Solved

Searching byte sequence in file. Problem with certain byte values

Posted on 2007-04-01
6
247 Views
Last Modified: 2010-05-18
Hello,

I'm coding a little utility that searches for a given byte sequence in a file. The source code is as follows:
#include "stdafx.h"
#include <fstream>
#include <iostream>
using namespace std;


int _tmain(int argc, _TCHAR* argv[])
{
      char readChar;
      unsigned char searchPattern[] = { 0xEB, 0x34, 0x54, 0x44 };
      fstream fileReader;
      fileReader.open("d:\\Development\\TestData\\test.txt", ios::in | ios::binary);
      
      cout << "Searching for pattern: ";
      for(int i = 0; i < sizeof(searchPattern); i++){
            printf("0x%x ", searchPattern[i]);
            
      }
      cout << endl;

      if(fileReader.is_open()){
            cout << "File opened" << endl;
            while(!fileReader.eof()){
                  fileReader.read(&readChar, sizeof(readChar));
                  printf("Current byte: 0x%x\n", readChar);

                  /*First byte of search pattern is found. Seek pointer in file is
                   *adjusted by -1. sizeof(searchPattern) bytes are read from that
                   *position and then compared to the searchPattern. If there is a
                   *match, the file-offset is saved. If no match, seek pointer is
                   *adjusted again to continue search
                  */
                  if(readChar == searchPattern[0]){
                        
                        char compareBuffer[sizeof(searchPattern)];
                        fileReader.seekg((int)fileReader.tellg()-1);                        
                        fileReader.read(compareBuffer, sizeof(compareBuffer));
                        bool match = true;
                        for(int i = 0; i < sizeof(compareBuffer); i++){
                              match = compareBuffer[i] == searchPattern[i];
                              if(!match){
                                    break;
                              }
                              printf("Byte match found: 0x%x for searchPattern byte %d\n", compareBuffer[i], i+1);
                        }
                        if(!match){
                              //No match, adjust file pointer
                              fileReader.seekg((int)fileReader.tellg() - sizeof(searchPattern) + 1);
                              cout << "No match, offset adjusted to: " << (int)fileReader.tellg()<< endl;

                        } else {
                              //Save file offset of match
                              cout << "Offset of first byte for match: " << (int)fileReader.tellg() - sizeof(searchPattern) << endl;

                        }
                  }
            }
      } else {
            cout << "Error opening file";
      }
      fileReader.close();
      return 0;
}

It works fine when searching for numbers and letters. But as soon as i put something like 0xEB into the search pattern, the pattern wont be found anymore, even the pattern is in my test file. Here is the output i get when running the tool on my test-file which includes the 0xEB byte:

Searching for pattern: 0xeb 0x34 0x54 0x4
File opened
Current byte: 0x67
Current byte: 0xffffffeb
Current byte: 0x38
Current byte: 0x37
Current byte: 0x32
Current byte: 0x38
Current byte: 0x37
Current byte: 0x36
Current byte: 0x38
Current byte: 0x36
Current byte: 0x38
Current byte: 0x37
Current byte: 0x67
Current byte: 0x66
Current byte: 0x68
Current byte: 0x67
Current byte: 0x66
Current byte: 0x68
Current byte: 0x67
Current byte: 0x6b
Current byte: 0x67
Current byte: 0x67
Current byte: 0x38
Current byte: 0xffffffeb
Current byte: 0xffffffeb

The problem seems to be that for the 0xEB bytes there are FFFFFF added. I dont know why this happens, can someone help me with this?

* **What you need to do**: Render into Spanish this sentence from the forum post above: "I'm coding a little utility that searches for a given byte sequence in a file."

* **Records provided**:
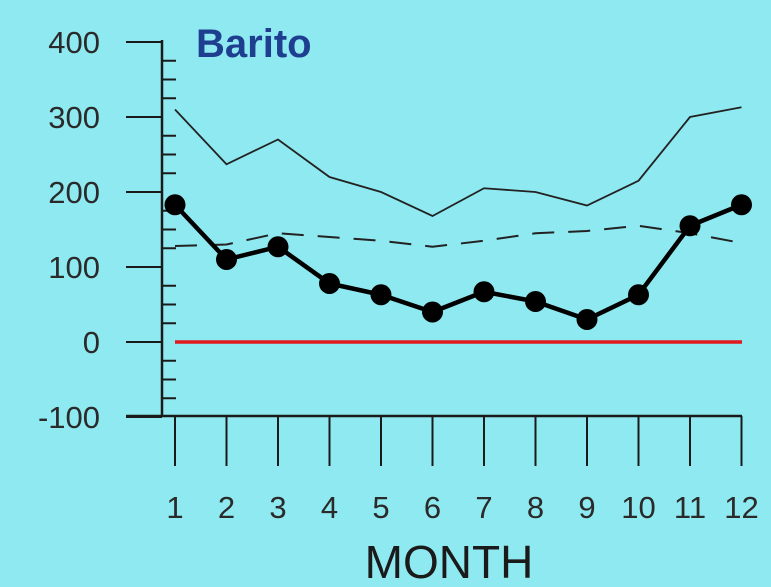 This screenshot has height=587, width=771. Describe the element at coordinates (462, 470) in the screenshot. I see `x-axis-ticks: 1 2 3 4 5 6 7 8 9 10 11 12` at that location.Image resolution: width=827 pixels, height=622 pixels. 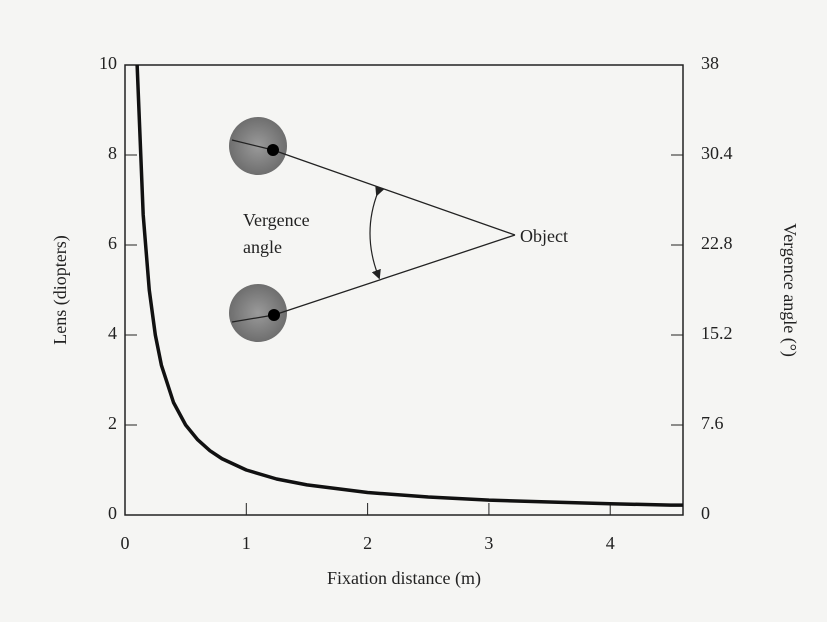 I want to click on angle-arc, so click(x=377, y=232).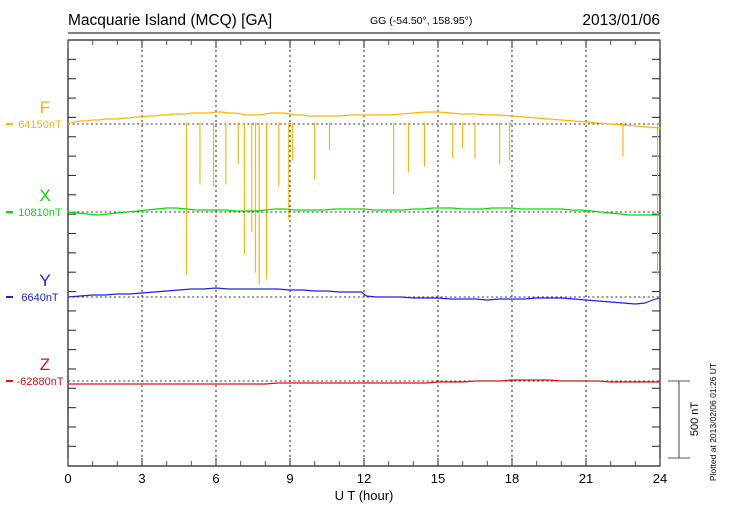 The width and height of the screenshot is (730, 520). Describe the element at coordinates (45, 108) in the screenshot. I see `component-label-f: F` at that location.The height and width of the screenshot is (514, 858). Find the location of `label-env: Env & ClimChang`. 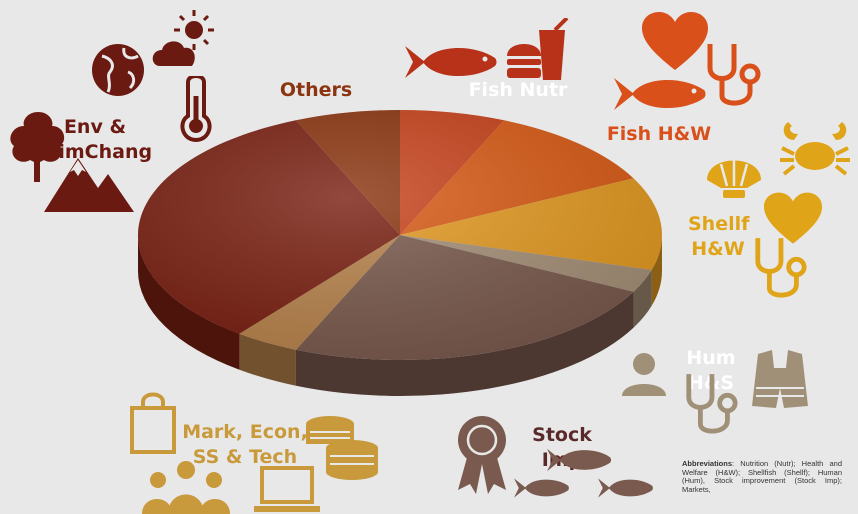

label-env: Env & ClimChang is located at coordinates (95, 140).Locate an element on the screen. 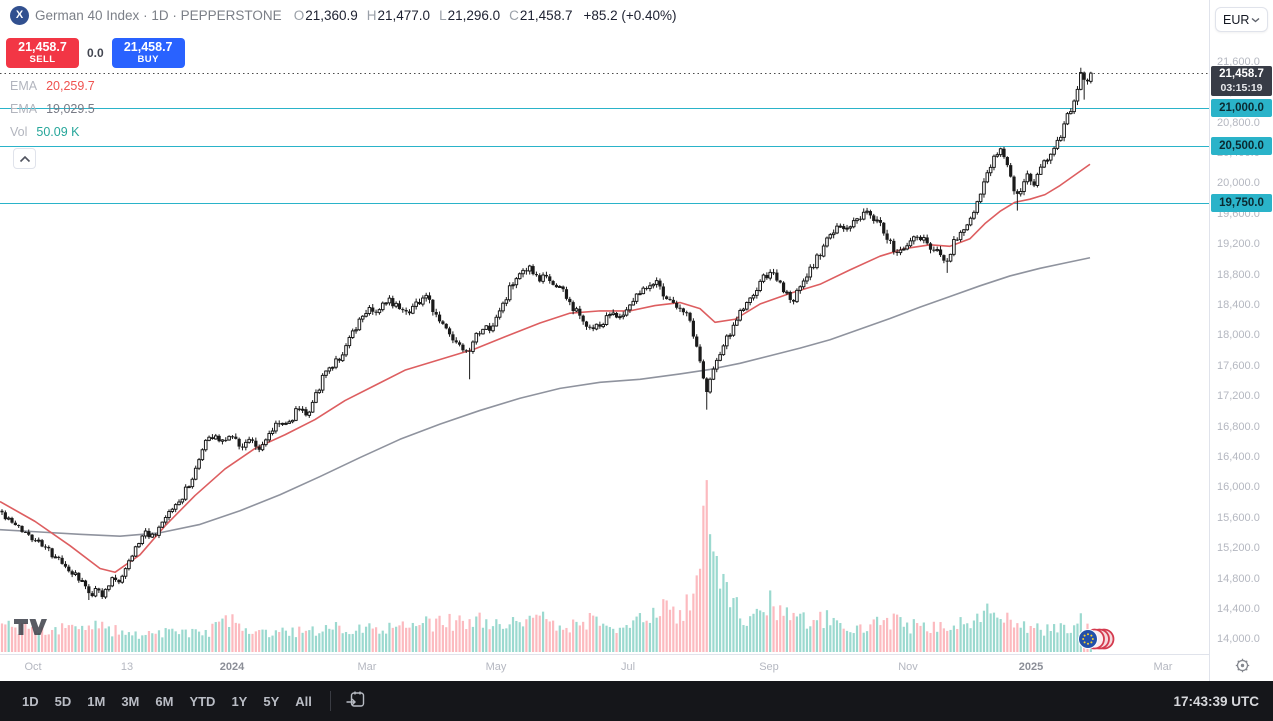 The width and height of the screenshot is (1273, 721). price-tick: 14,800.0 is located at coordinates (1238, 578). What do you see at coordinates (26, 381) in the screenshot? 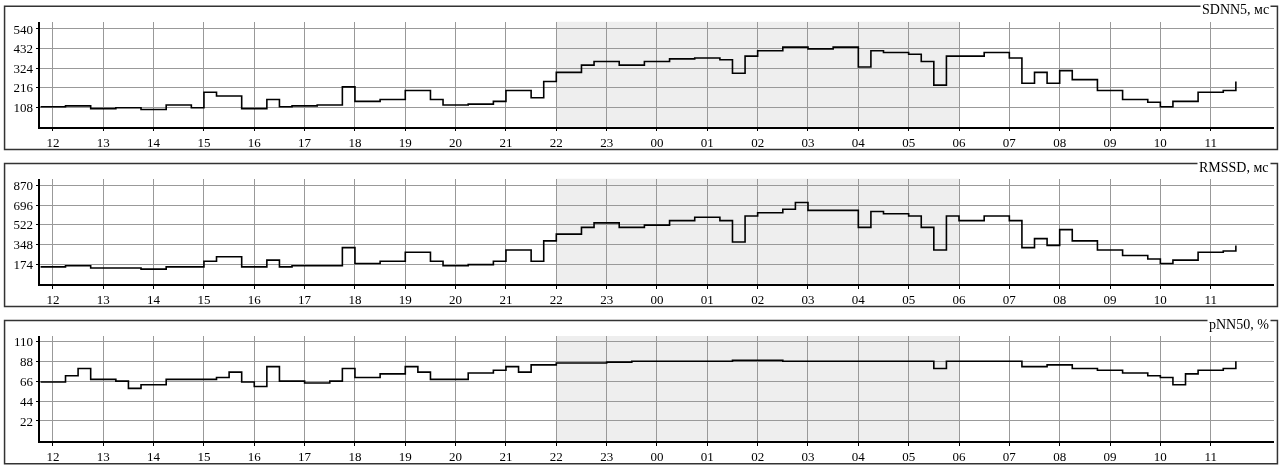
I see `y-tick-label: 66` at bounding box center [26, 381].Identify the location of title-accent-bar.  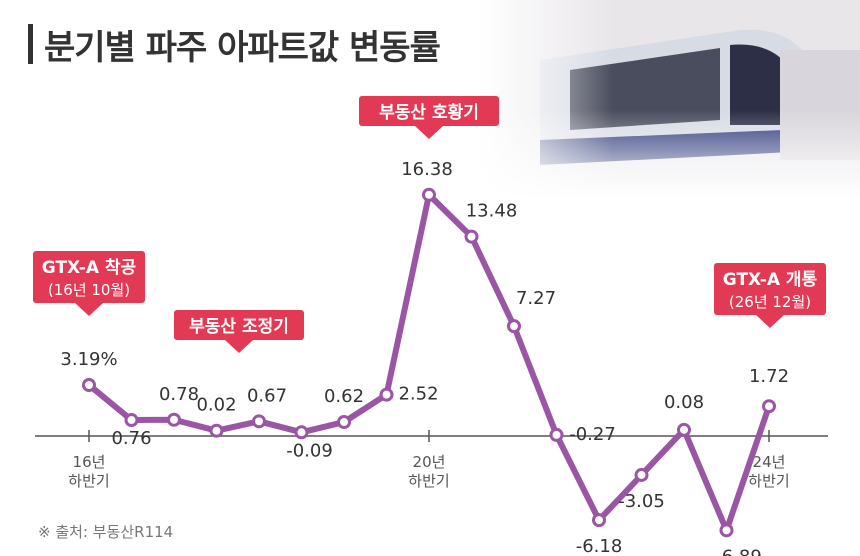
(30, 44).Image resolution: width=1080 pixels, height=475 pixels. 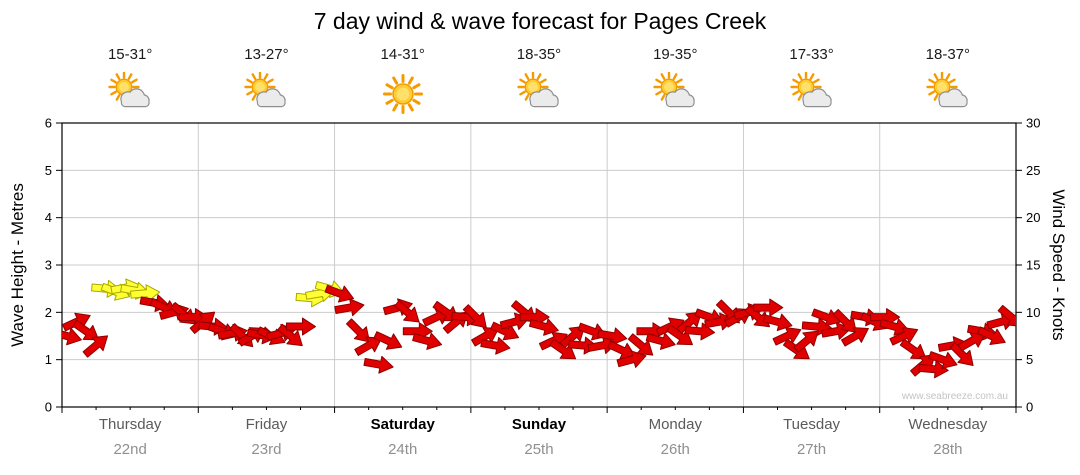 I want to click on left-axis-tick-label: 2, so click(x=48, y=312).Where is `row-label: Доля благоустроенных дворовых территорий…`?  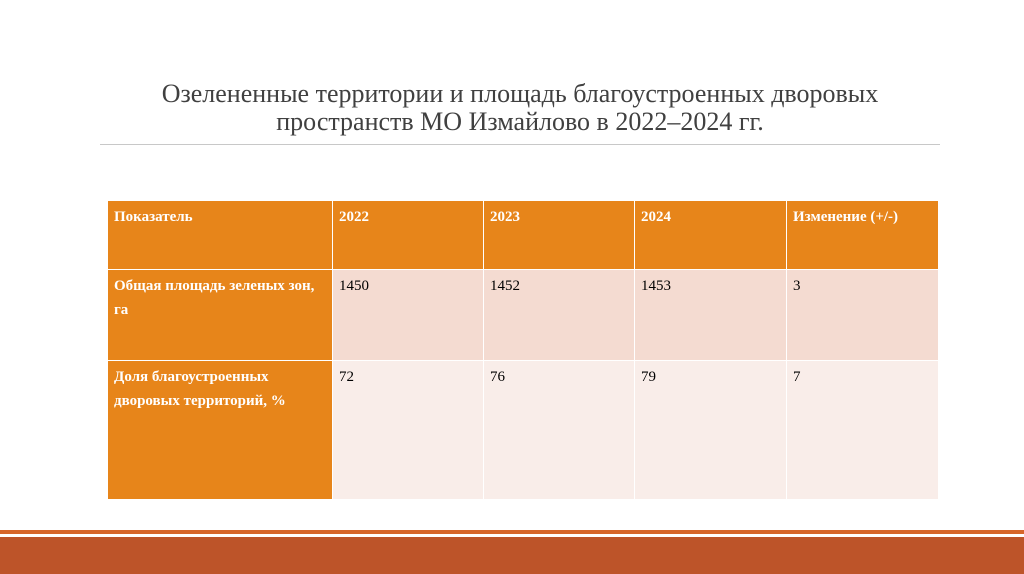
row-label: Доля благоустроенных дворовых территорий… is located at coordinates (220, 430). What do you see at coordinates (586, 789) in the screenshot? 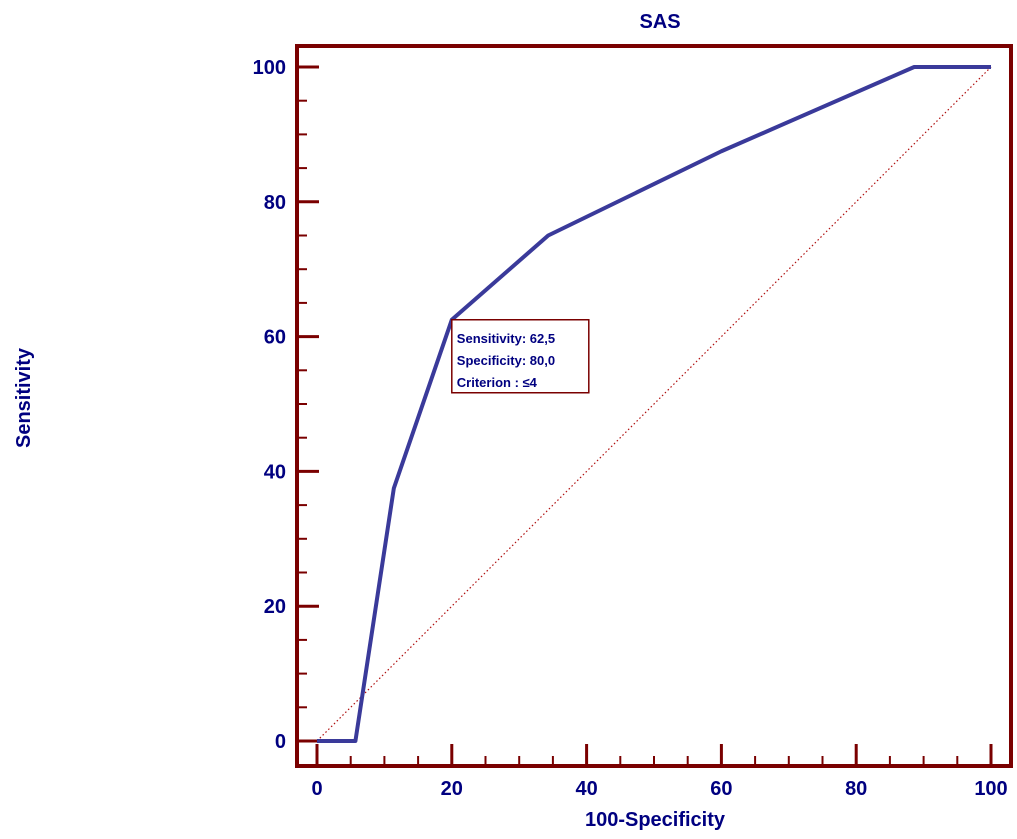
I see `x-tick-label: 40` at bounding box center [586, 789].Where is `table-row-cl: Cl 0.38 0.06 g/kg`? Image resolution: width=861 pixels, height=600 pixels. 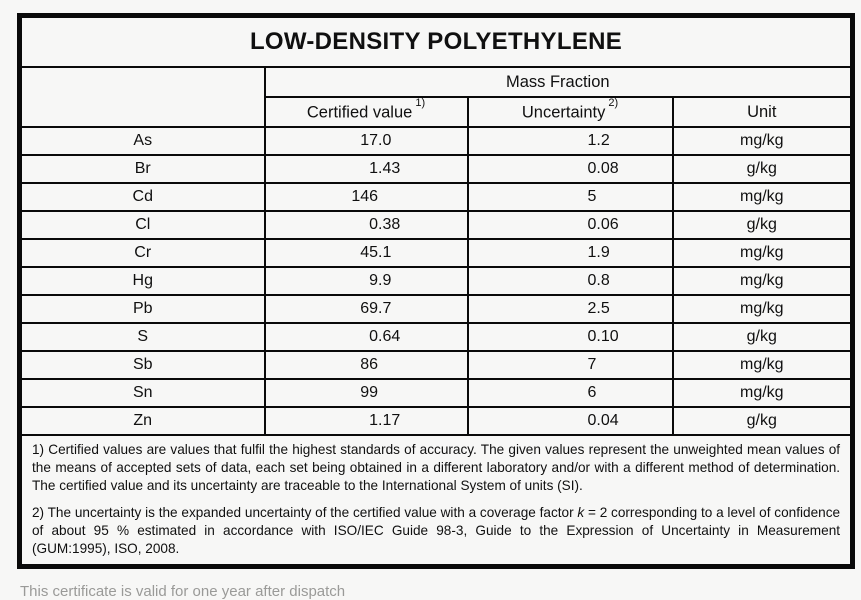
table-row-cl: Cl 0.38 0.06 g/kg is located at coordinates (436, 225).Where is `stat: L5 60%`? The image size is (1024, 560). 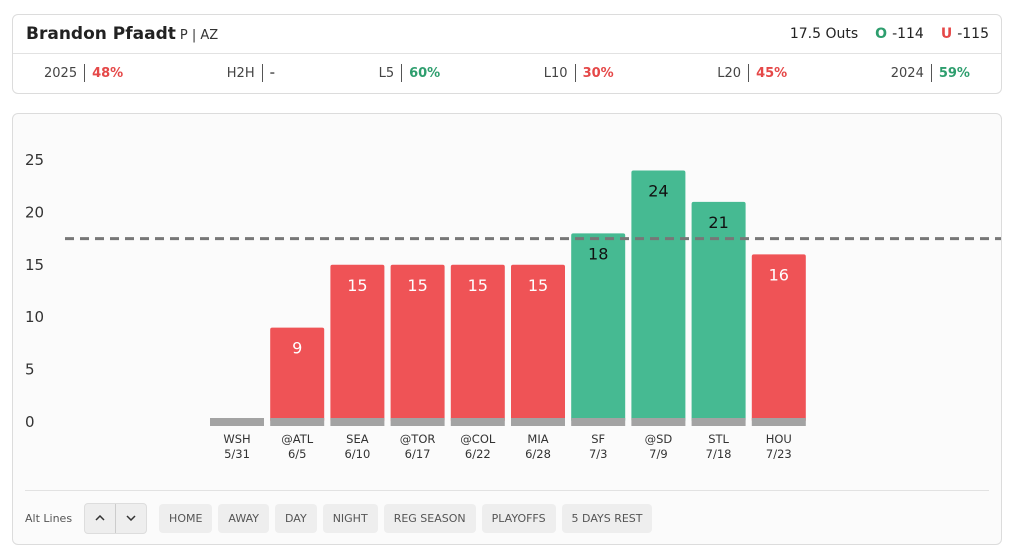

* **Exercise answer**: Estoy programando una pequeña utilidad que busca una secuencia de bytes determinada en un archivo.